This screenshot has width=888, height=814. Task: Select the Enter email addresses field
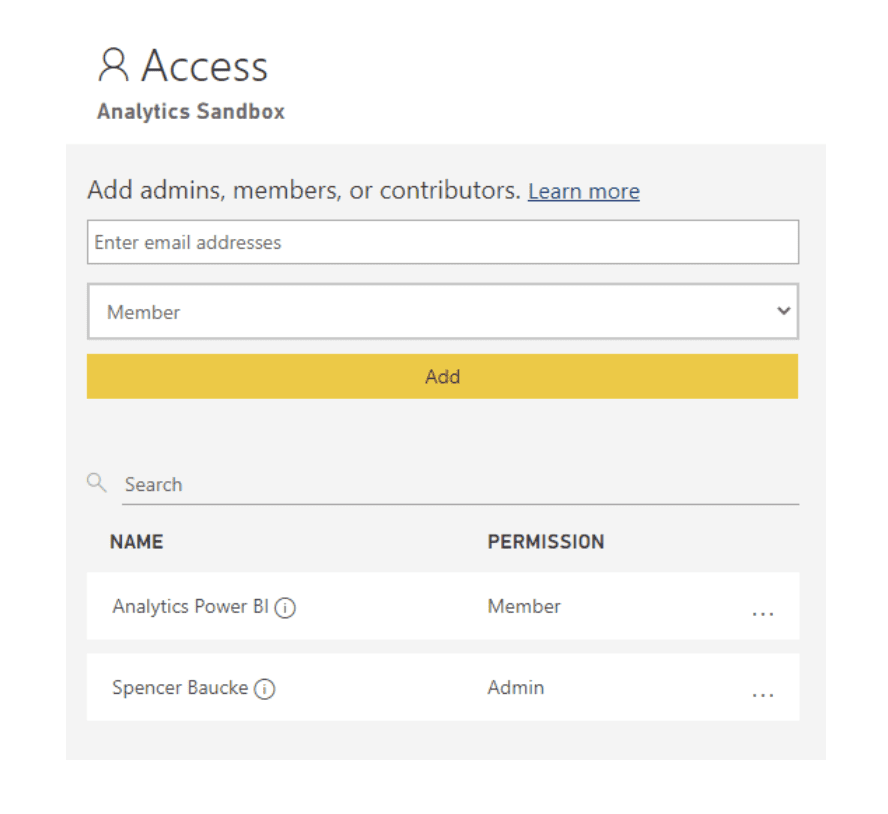tap(443, 242)
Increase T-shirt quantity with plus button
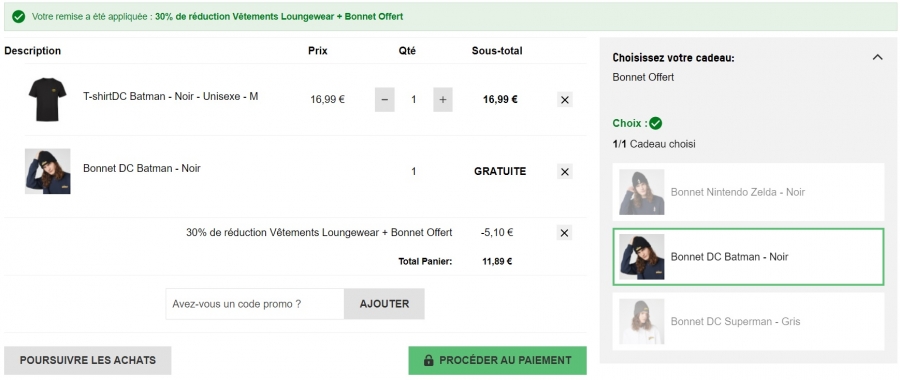Screen dimensions: 900x380 click(x=443, y=100)
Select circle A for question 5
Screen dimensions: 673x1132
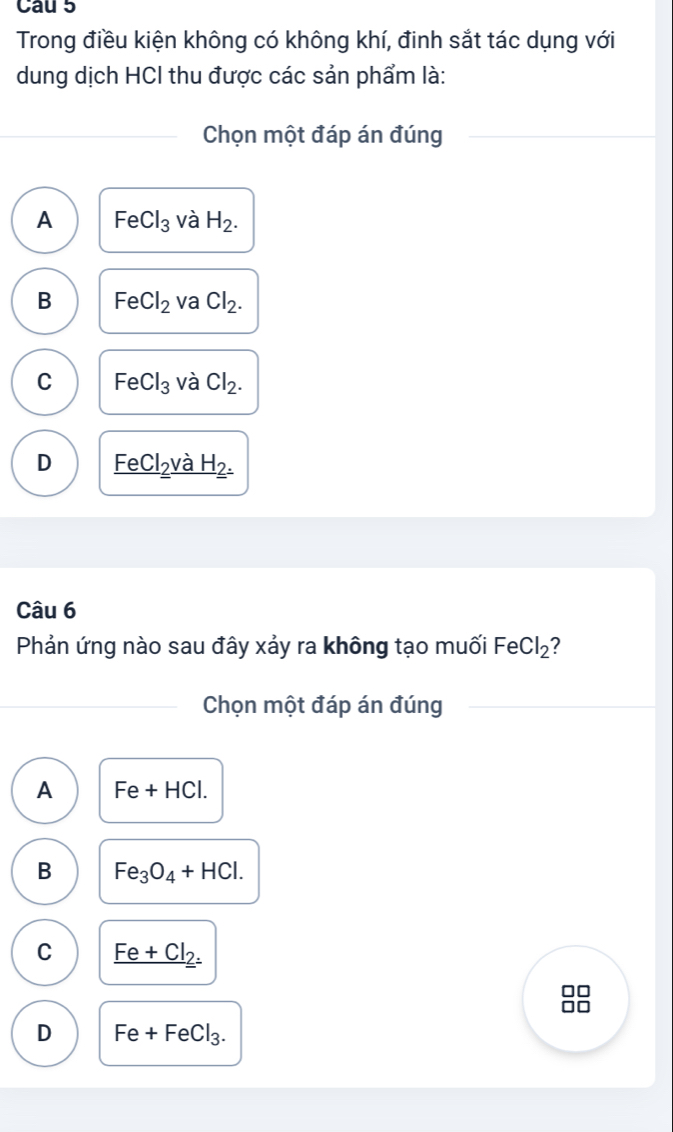click(x=44, y=220)
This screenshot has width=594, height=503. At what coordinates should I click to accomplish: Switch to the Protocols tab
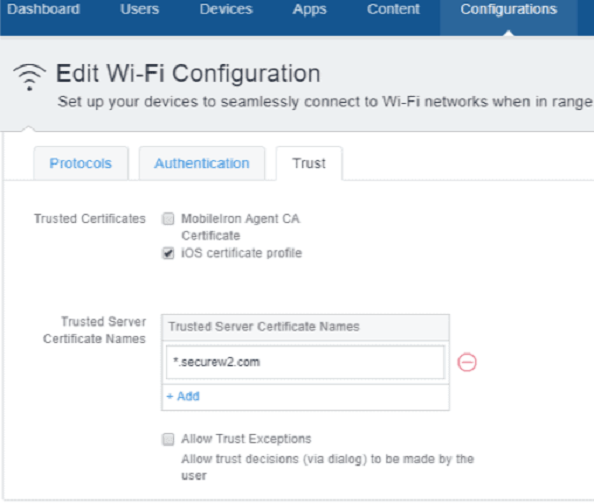(81, 163)
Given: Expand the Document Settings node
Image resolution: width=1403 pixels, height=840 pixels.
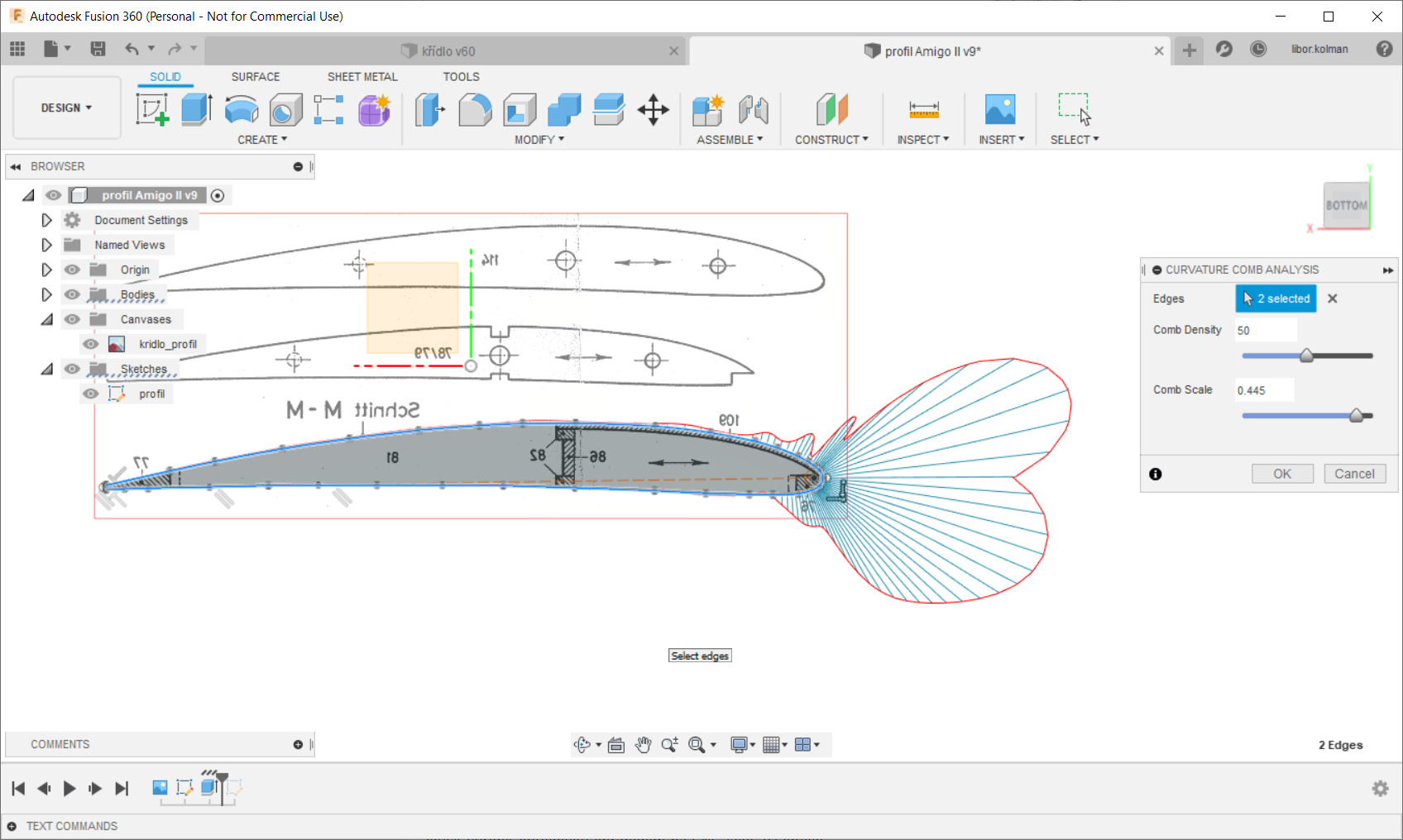Looking at the screenshot, I should [x=46, y=220].
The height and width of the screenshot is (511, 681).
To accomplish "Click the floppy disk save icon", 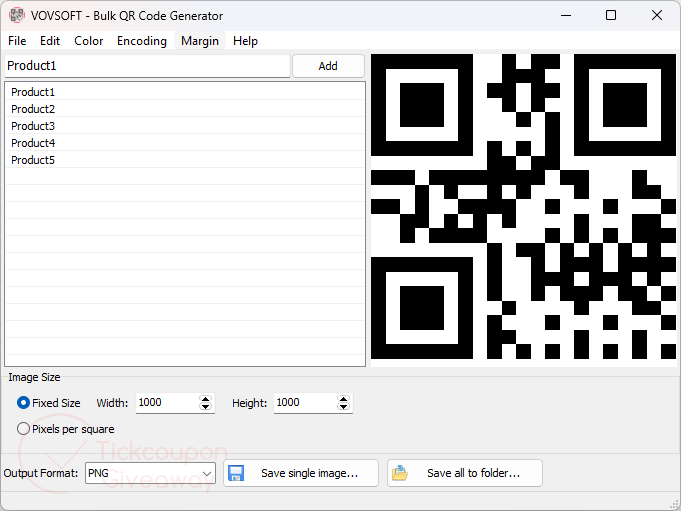I will pyautogui.click(x=237, y=473).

Your assignment:
The lines wanted are those from the start of the material above through the line with "The height and", both included; print them exactly and skip any picture.

Task output:
This screenshot has width=888, height=814. Task: Select the Enter email addresses field
tap(443, 242)
Increase T-shirt quantity with plus button
Screen dimensions: 900x380 click(x=443, y=100)
Select circle A for question 5
Screen dimensions: 673x1132
click(x=44, y=220)
This screenshot has width=594, height=503. At what coordinates should I click to accomplish: Switch to the Protocols tab
(81, 163)
Given: Expand the Document Settings node
Image resolution: width=1403 pixels, height=840 pixels.
Looking at the screenshot, I should [x=46, y=220].
The height and width of the screenshot is (511, 681).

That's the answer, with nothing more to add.